2) Key themes (clusters)
Theme: Evaluation is the product
- Why it matters: Several papers argue that current benchmarks and public records systematically misstate capability or safety because the evaluation substrate itself is flawed. The practical implication is that teams should treat benchmark curation, archive design, and verifier quality as core infrastructure, not housekeeping.
- Representative papers:
- Fixing FOLIO and MALLS: Verified Annotations and an LLM-assisted Framework to Focus Human Relabeling
- Bayesian Inference and Decision Audits for Public Archives of Frontier AI Evaluations
- Small LLMs for Biomedical Claim Verification: Cost-Effective Fine-Tuning, Structural Dataset Shortcuts, and Cross-Domain Generalization
- Testing LLM Arithmetic Reasoning Generalization with Automatic Numeric-Remapping Attacks
- Common approach:
- Audit hidden assumptions in datasets or archives rather than only comparing model scores.
- Recompute labels or outcomes under controlled perturbations to isolate true reasoning robustness.
- Separate terminal metrics from process-level or coverage-aware metrics.
- Use structured verification pipelines (human+LLM, symbolic checks, rolling-origin backtests) to localize where evaluation fails.
- Open questions / failure modes:
- How often do benchmark gains disappear after annotation repair or shortcut removal?
- Can audit pipelines scale beyond curated subsets without introducing new judge bias?
- How should public leaderboards expose uncertainty, selection effects, and benchmark revisions?
- Conservative attack-generation or audit filters may understate true failure rates.
Theme: Selective intervention beats always-on correction
- Why it matters: A recurring pattern is that reliability improves when interventions are applied only at the right layer, step, or uncertainty regime. This reduces collateral damage compared with global steering, forced simulation, or uniform alignment.
- Representative papers:
- Hallucinations as Orthogonal Noise: Inference-Time Manifold Alignment via Dynamic Contextual Orthogonalization
- When Does Language Matter? Multilingual Instructions Reveal Step-wise Language Sensitivity in Vision-Language-Action Models
- StepGuard: Guarding Web Navigation via Single-Step Calibration
- World Models Meet Language Models: On the Complementarity of Concrete and Abstract Reasoning
- Common approach:
- Identify high-risk steps using internal signals such as gradient ratios, confidence, or rollout quality.

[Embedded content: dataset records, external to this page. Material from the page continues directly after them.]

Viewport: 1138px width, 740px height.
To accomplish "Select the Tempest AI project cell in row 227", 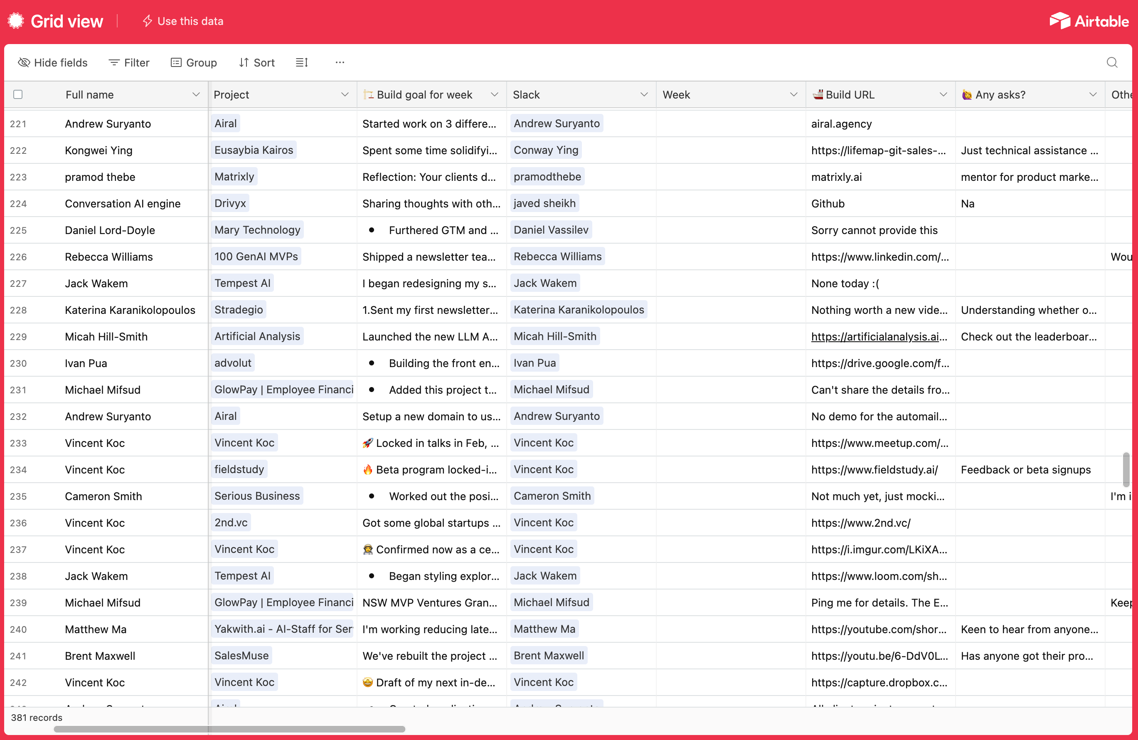I will tap(242, 283).
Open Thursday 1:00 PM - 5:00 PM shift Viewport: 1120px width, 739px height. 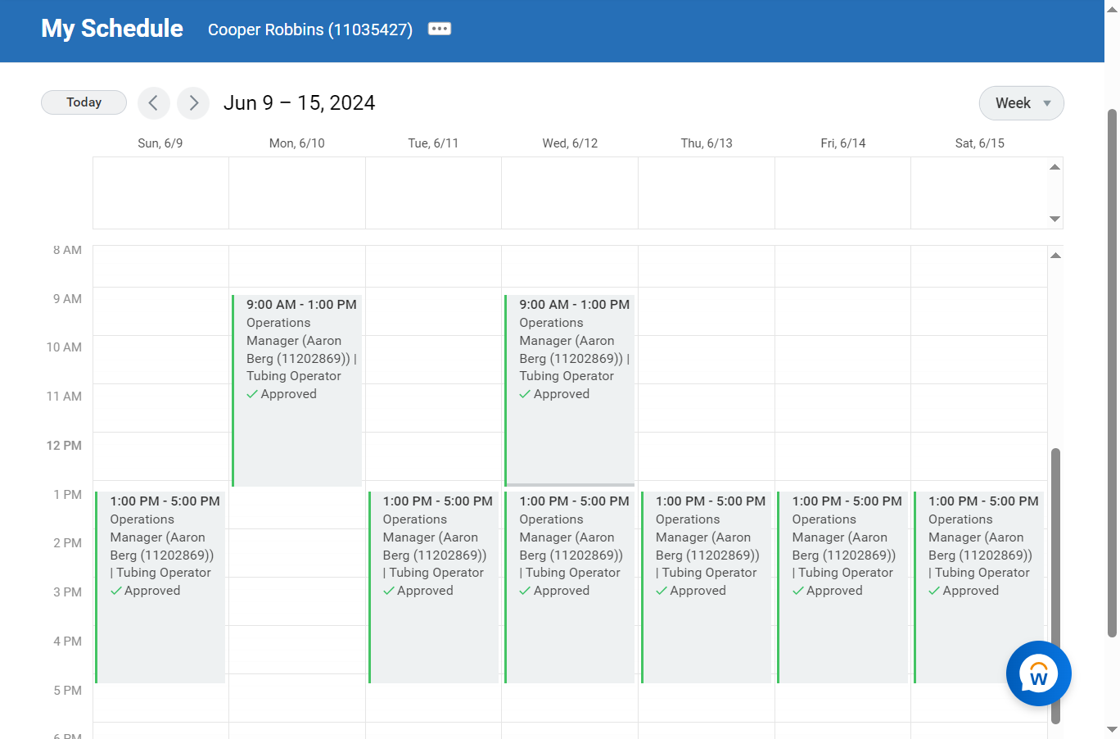coord(707,587)
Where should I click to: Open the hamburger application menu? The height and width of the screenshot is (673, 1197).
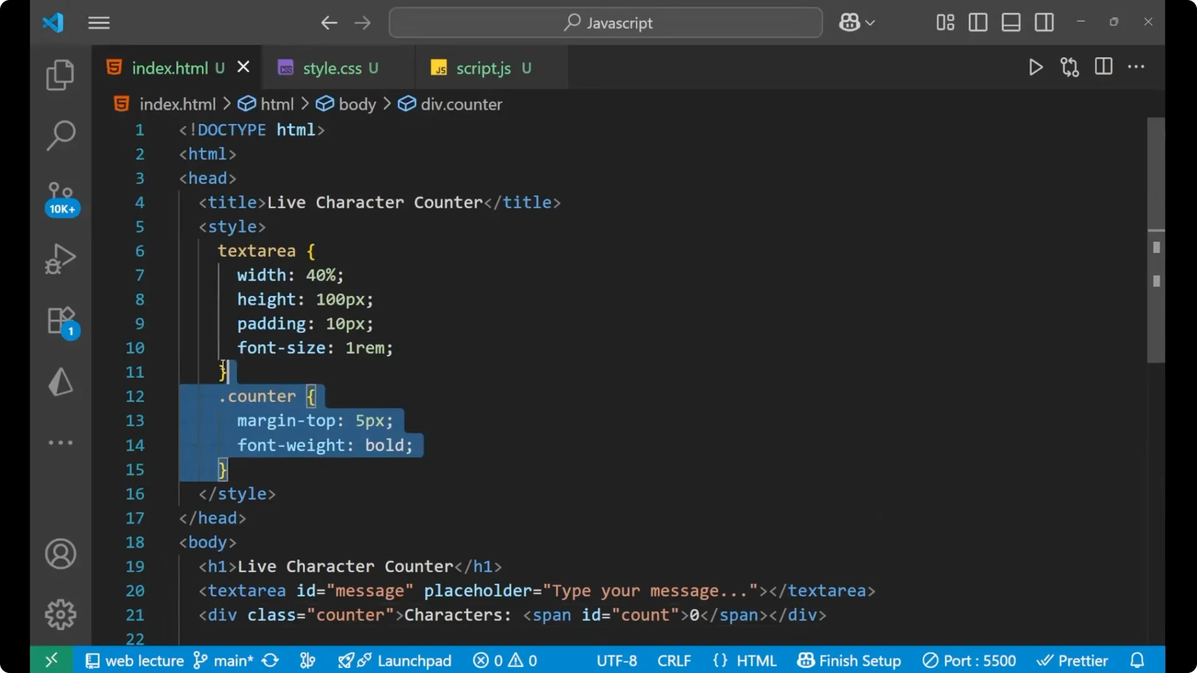[99, 23]
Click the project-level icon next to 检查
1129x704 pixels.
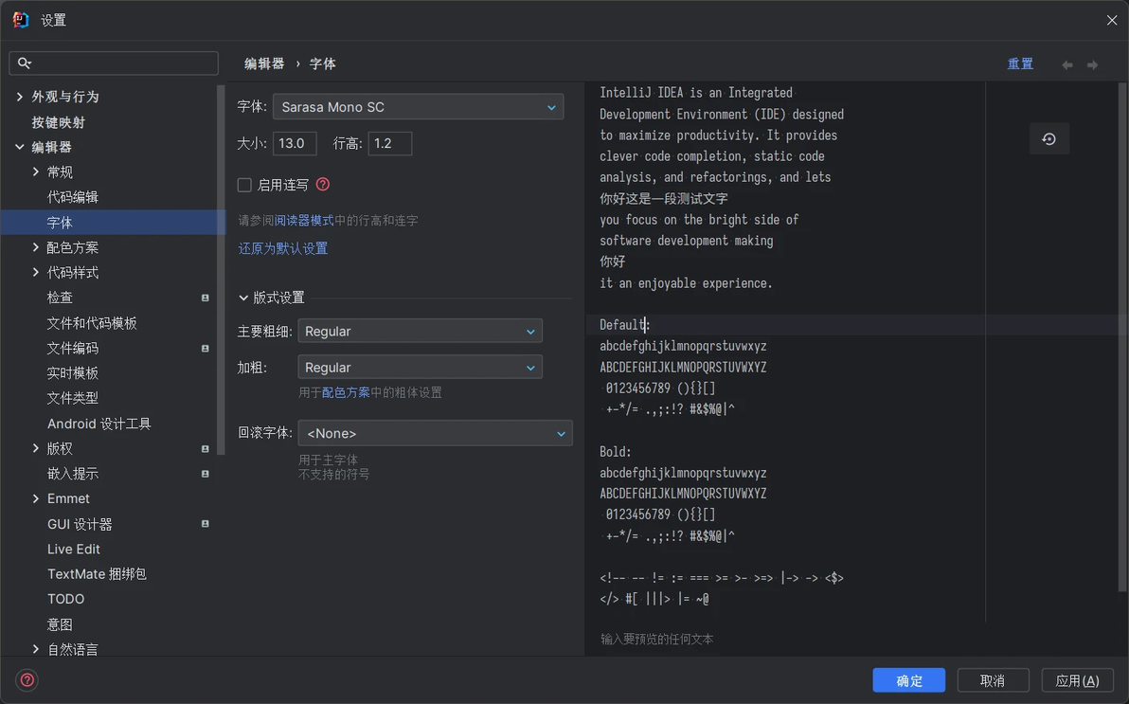click(x=206, y=298)
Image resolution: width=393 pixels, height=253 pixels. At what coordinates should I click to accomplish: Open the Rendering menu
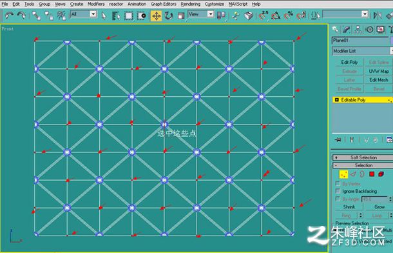pyautogui.click(x=190, y=4)
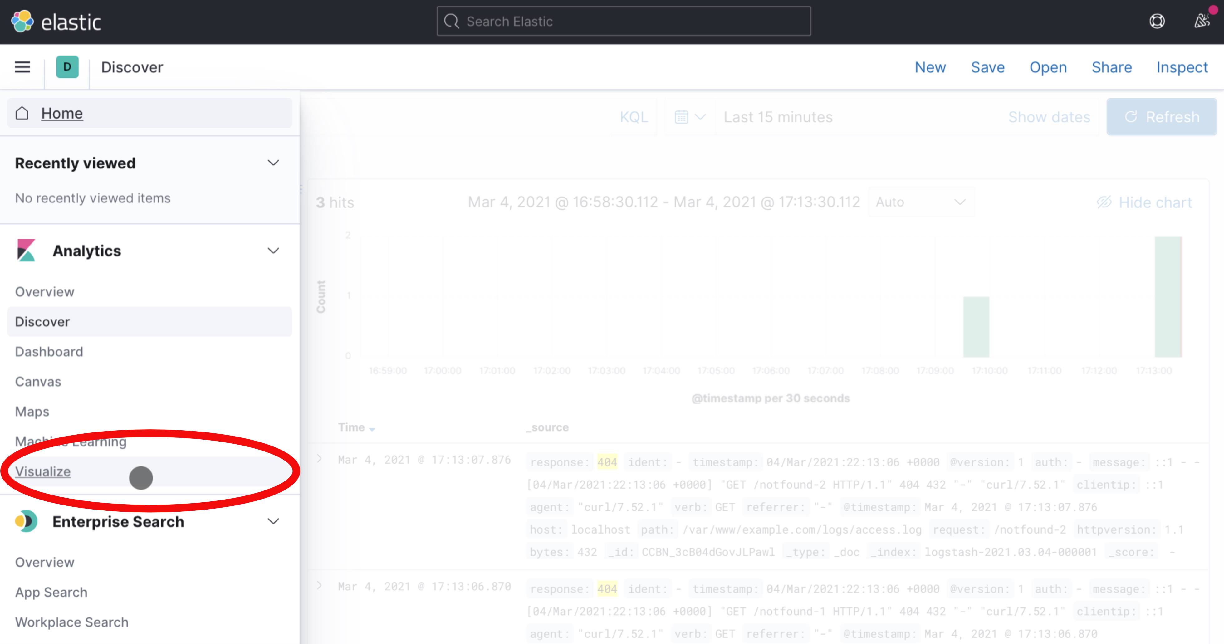Select the D breadcrumb icon next to Discover
The height and width of the screenshot is (644, 1224).
click(x=67, y=67)
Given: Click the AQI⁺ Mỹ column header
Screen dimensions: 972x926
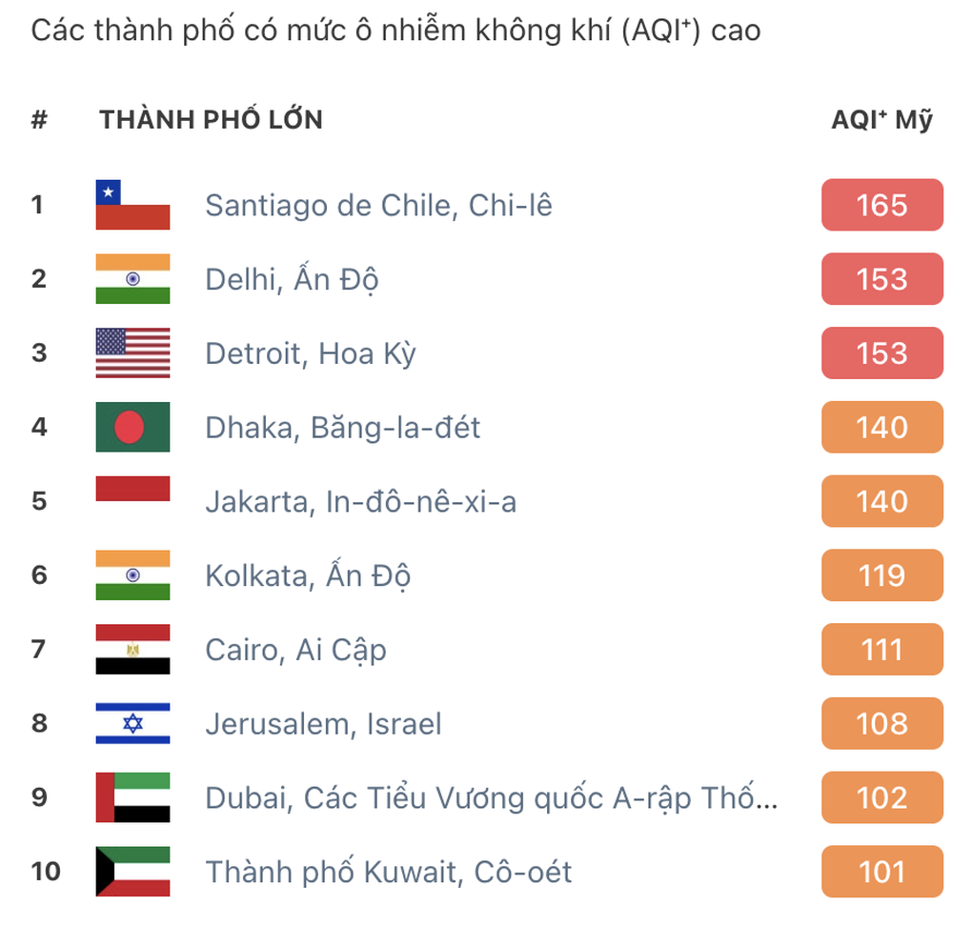Looking at the screenshot, I should [x=881, y=119].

- Apply correction only to critical steps, outlier heads, or uncertain decisions.
- Keep the base model mostly frozen and intervene at inference time.
- Evaluate not just final success but acceptance/rejection behavior, call rates, and degradation under corrupted inputs.
- Open questions / failure modes:
- Internal confidence or geometric proxies may fail when context anchors are weak or misaligned.
- Step-wise methods may overfit to current architectures or simulators.
- Selective reflection and alignment still depend on good thresholds and retrieval references.
- Simulation quality remains a bottleneck when world-model outputs are plausible but task-wrong.
Theme: Agent scaffolding is becoming the main lever
- Why it matters: Many of the largest practical gains come from adding memory, skills, tools, verifiers, or structured RL objectives around a fixed or modest backbone. This suggests frontier agent progress may be bottlenecked more by systems design than by raw model scale in many domains.
- Representative papers:
- AdMem: Advanced Memory for Task-solving Agents
- OpenClaw-Skill: Collective Skill Tree Search for Agentic Large Language Models
- DEEPRUBRIC: Evidence-Tree Rubric Supervision for Efficient Reinforcement Learning of Deep Research Agents
- SciVisAgentSkills: Design and Evaluation of Agent Skills for Scientific Data Analysis and Visualization
- Common approach:
- Externalize reusable procedural knowledge into skills, memory entries, or rubric trees.
- Use reward shaping or group-relative RL to improve long-horizon credit assignment.
- Separate semantic, episodic, and procedural state rather than relying on context alone.
- Measure gains in realistic multi-step environments rather than static QA.
- Open questions / failure modes:
- These systems often add substantial prompt, rollout, or orchestration cost.
- Skill and memory quality may be highly harness-dependent.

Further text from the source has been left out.